***** Data
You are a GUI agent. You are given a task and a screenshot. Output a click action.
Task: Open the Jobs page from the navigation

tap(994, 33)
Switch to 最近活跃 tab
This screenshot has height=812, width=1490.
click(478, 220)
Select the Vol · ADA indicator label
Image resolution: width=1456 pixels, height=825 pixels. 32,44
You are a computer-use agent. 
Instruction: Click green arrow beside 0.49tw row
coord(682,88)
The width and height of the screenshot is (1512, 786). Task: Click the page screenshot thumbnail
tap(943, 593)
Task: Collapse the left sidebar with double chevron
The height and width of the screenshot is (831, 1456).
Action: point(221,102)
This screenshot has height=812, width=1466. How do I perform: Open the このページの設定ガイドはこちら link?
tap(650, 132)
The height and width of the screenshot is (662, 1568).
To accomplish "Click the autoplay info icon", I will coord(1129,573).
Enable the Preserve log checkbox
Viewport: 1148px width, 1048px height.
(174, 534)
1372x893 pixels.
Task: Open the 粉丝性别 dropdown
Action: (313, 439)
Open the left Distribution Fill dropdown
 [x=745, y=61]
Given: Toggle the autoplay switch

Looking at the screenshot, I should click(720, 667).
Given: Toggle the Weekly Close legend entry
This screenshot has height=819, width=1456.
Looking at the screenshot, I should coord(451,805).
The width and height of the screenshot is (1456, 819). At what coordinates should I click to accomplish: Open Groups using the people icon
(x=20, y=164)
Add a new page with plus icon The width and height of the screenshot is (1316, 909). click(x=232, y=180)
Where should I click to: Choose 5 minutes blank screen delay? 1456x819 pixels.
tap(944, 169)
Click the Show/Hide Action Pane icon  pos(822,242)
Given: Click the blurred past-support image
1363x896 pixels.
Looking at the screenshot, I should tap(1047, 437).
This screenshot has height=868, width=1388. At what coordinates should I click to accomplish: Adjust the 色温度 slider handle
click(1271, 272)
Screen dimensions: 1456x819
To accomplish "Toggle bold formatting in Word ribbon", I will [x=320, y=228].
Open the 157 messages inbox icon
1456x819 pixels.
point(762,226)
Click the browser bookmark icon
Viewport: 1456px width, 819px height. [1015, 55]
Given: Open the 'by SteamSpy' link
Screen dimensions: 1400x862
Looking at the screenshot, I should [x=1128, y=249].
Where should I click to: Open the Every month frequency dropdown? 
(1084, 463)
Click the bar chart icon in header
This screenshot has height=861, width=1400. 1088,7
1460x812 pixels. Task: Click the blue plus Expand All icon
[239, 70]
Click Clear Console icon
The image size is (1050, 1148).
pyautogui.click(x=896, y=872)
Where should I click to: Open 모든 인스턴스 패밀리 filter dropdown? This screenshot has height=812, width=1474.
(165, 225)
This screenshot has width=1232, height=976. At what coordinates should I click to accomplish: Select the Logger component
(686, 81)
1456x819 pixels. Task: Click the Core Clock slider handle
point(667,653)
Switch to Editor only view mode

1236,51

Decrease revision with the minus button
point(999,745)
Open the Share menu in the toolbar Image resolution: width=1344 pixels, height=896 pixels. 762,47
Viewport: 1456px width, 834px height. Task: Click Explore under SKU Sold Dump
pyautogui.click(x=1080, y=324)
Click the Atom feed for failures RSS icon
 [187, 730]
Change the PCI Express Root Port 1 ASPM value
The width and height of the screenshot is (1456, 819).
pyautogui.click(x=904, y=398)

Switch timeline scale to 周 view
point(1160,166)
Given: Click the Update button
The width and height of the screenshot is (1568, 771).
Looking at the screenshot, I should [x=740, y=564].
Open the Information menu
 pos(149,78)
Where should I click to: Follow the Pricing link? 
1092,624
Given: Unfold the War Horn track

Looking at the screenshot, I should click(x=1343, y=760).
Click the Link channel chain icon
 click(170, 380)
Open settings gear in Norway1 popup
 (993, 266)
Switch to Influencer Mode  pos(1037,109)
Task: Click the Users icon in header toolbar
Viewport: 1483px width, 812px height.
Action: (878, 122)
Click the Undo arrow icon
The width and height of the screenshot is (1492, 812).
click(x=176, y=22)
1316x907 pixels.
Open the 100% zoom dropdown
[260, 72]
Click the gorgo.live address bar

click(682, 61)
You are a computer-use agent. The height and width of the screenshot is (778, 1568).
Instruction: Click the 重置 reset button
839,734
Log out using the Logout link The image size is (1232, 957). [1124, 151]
**********
In the answer, give the lines from the first line of the data through the line with "The height and width of the screenshot is (662, 1568).", exactly as they appear and with no additions.

§ **Answer section**:
You are a GUI agent. You are given a task and a screenshot. Output a click action.
Task: Open the Jobs page from the navigation

tap(994, 33)
Switch to 最近活跃 tab
This screenshot has height=812, width=1490.
click(478, 220)
Select the Vol · ADA indicator label
Image resolution: width=1456 pixels, height=825 pixels. 32,44
You are a computer-use agent. 
Instruction: Click green arrow beside 0.49tw row
coord(682,88)
The width and height of the screenshot is (1512, 786). Task: Click the page screenshot thumbnail
tap(943, 593)
Task: Collapse the left sidebar with double chevron
The height and width of the screenshot is (831, 1456).
Action: point(221,102)
This screenshot has height=812, width=1466. How do I perform: Open the このページの設定ガイドはこちら link?
tap(650, 132)
The height and width of the screenshot is (662, 1568).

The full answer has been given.